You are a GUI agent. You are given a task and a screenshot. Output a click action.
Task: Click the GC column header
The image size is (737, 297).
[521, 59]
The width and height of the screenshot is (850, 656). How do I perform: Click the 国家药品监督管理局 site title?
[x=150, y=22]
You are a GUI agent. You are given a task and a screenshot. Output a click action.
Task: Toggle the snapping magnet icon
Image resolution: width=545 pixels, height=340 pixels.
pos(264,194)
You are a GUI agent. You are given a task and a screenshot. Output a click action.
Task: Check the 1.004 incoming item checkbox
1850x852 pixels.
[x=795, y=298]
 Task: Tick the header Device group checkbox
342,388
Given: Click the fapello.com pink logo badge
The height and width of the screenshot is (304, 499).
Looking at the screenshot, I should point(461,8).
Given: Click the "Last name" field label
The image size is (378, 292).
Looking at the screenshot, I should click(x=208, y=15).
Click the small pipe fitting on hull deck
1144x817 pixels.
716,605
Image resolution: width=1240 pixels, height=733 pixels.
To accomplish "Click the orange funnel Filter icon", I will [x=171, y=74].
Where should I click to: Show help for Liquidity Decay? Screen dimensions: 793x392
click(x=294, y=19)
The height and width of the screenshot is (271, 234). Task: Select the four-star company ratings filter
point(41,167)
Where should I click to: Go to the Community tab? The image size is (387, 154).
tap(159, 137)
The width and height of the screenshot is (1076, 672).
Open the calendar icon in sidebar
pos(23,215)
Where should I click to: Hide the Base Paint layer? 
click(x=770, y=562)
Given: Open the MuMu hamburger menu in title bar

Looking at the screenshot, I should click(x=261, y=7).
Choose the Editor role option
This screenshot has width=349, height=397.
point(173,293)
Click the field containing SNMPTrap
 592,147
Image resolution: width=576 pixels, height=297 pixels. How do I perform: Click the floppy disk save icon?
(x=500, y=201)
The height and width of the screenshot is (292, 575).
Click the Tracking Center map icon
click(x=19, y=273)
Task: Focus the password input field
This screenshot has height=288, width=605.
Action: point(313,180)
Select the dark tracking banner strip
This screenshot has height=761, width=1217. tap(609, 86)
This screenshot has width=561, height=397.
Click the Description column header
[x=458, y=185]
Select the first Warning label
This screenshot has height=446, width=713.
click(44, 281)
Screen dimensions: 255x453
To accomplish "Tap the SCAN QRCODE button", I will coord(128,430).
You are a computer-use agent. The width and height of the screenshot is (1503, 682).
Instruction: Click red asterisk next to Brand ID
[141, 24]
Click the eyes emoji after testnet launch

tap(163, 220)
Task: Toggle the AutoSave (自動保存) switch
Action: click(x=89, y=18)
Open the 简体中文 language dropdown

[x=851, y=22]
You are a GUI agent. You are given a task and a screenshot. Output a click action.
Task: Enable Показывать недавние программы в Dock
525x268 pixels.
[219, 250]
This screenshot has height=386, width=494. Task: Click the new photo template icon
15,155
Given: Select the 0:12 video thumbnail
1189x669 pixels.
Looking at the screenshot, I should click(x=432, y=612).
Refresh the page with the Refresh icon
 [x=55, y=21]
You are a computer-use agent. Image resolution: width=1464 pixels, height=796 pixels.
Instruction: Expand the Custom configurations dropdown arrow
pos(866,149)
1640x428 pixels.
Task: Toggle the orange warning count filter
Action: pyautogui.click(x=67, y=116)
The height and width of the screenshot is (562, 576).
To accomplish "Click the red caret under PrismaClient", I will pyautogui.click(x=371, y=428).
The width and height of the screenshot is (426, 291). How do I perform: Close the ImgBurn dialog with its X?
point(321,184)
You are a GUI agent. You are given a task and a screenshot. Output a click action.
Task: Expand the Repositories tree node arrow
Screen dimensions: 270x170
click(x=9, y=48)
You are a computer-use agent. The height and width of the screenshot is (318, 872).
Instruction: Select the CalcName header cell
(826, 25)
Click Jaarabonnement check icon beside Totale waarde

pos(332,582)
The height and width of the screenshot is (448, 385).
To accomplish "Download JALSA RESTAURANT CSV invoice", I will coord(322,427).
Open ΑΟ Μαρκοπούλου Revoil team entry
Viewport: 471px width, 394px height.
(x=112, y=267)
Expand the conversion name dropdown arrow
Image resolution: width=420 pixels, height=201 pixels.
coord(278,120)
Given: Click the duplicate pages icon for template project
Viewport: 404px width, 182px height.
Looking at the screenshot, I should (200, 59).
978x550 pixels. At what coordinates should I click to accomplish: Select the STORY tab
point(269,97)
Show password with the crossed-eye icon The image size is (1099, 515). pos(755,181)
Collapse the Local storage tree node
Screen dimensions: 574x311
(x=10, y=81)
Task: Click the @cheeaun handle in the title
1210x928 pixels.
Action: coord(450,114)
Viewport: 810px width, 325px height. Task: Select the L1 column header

....

The answer must be the data above, repeated exactly as it stands.

## Solution for this problem
You are a GUI agent. You are given a task and a screenshot. Output a click action.
Task: Click the GC column header
The image size is (737, 297).
[521, 59]
The width and height of the screenshot is (850, 656). How do I perform: Click the 国家药品监督管理局 site title?
[x=150, y=22]
You are a GUI agent. You are given a task and a screenshot. Output a click action.
Task: Toggle the snapping magnet icon
Image resolution: width=545 pixels, height=340 pixels.
pos(264,194)
You are a GUI agent. You are given a task and a screenshot. Output a click action.
Task: Check the 1.004 incoming item checkbox
1850x852 pixels.
[x=795, y=298]
 Task: Tick the header Device group checkbox
342,388
Given: Click the fapello.com pink logo badge
The height and width of the screenshot is (304, 499).
Looking at the screenshot, I should point(461,8).
Given: Click the "Last name" field label
The image size is (378, 292).
Looking at the screenshot, I should click(x=208, y=15).
Click the small pipe fitting on hull deck
1144x817 pixels.
716,605
Image resolution: width=1240 pixels, height=733 pixels.
To accomplish "Click the orange funnel Filter icon", I will [x=171, y=74].
Where should I click to: Show help for Liquidity Decay? Screen dimensions: 793x392
click(x=294, y=19)
The height and width of the screenshot is (271, 234). Task: Select the four-star company ratings filter
point(41,167)
Where should I click to: Go to the Community tab? The image size is (387, 154).
tap(159, 137)
The width and height of the screenshot is (1076, 672).
Open the calendar icon in sidebar
pos(23,215)
Where should I click to: Hide the Base Paint layer? 
click(x=770, y=562)
Given: Open the MuMu hamburger menu in title bar

Looking at the screenshot, I should click(x=261, y=7).
Choose the Editor role option
This screenshot has width=349, height=397.
point(173,293)
Click the field containing SNMPTrap
 592,147
Image resolution: width=576 pixels, height=297 pixels. How do I perform: Click the floppy disk save icon?
(x=500, y=201)
The height and width of the screenshot is (292, 575).
Click the Tracking Center map icon
click(x=19, y=273)
Task: Focus the password input field
This screenshot has height=288, width=605.
Action: point(313,180)
Select the dark tracking banner strip
This screenshot has height=761, width=1217. tap(609, 86)
This screenshot has width=561, height=397.
Click the Description column header
[x=458, y=185]
Select the first Warning label
This screenshot has height=446, width=713.
click(44, 281)
Screen dimensions: 255x453
To accomplish "Tap the SCAN QRCODE button", I will coord(128,430).
You are a computer-use agent. The width and height of the screenshot is (1503, 682).
Instruction: Click red asterisk next to Brand ID
[141, 24]
Click the eyes emoji after testnet launch

tap(163, 220)
Task: Toggle the AutoSave (自動保存) switch
Action: click(x=89, y=18)
Open the 简体中文 language dropdown

[x=851, y=22]
You are a GUI agent. You are given a task and a screenshot. Output a click action.
Task: Enable Показывать недавние программы в Dock
525x268 pixels.
[219, 250]
This screenshot has height=386, width=494. Task: Click the new photo template icon
15,155
Given: Select the 0:12 video thumbnail
1189x669 pixels.
Looking at the screenshot, I should click(x=432, y=612).
Refresh the page with the Refresh icon
 [x=55, y=21]
You are a computer-use agent. Image resolution: width=1464 pixels, height=796 pixels.
Instruction: Expand the Custom configurations dropdown arrow
pos(866,149)
1640x428 pixels.
Task: Toggle the orange warning count filter
Action: pyautogui.click(x=67, y=116)
The height and width of the screenshot is (562, 576).
To accomplish "Click the red caret under PrismaClient", I will pyautogui.click(x=371, y=428).
The width and height of the screenshot is (426, 291). How do I perform: Close the ImgBurn dialog with its X?
point(321,184)
You are a GUI agent. You are given a task and a screenshot. Output a click action.
Task: Expand the Repositories tree node arrow
Screen dimensions: 270x170
click(x=9, y=48)
You are a computer-use agent. The height and width of the screenshot is (318, 872).
Instruction: Select the CalcName header cell
(826, 25)
Click Jaarabonnement check icon beside Totale waarde

pos(332,582)
The height and width of the screenshot is (448, 385).
To accomplish "Download JALSA RESTAURANT CSV invoice", I will coord(322,427).
Open ΑΟ Μαρκοπούλου Revoil team entry
Viewport: 471px width, 394px height.
(x=112, y=267)
Expand the conversion name dropdown arrow
Image resolution: width=420 pixels, height=201 pixels.
coord(278,120)
Given: Click the duplicate pages icon for template project
Viewport: 404px width, 182px height.
Looking at the screenshot, I should (200, 59).
978x550 pixels. At what coordinates should I click to accomplish: Select the STORY tab
point(269,97)
Show password with the crossed-eye icon The image size is (1099, 515). pos(755,181)
Collapse the Local storage tree node
Screen dimensions: 574x311
(x=10, y=81)
Task: Click the @cheeaun handle in the title
1210x928 pixels.
Action: coord(450,114)
Viewport: 810px width, 325px height. Task: Select the L1 column header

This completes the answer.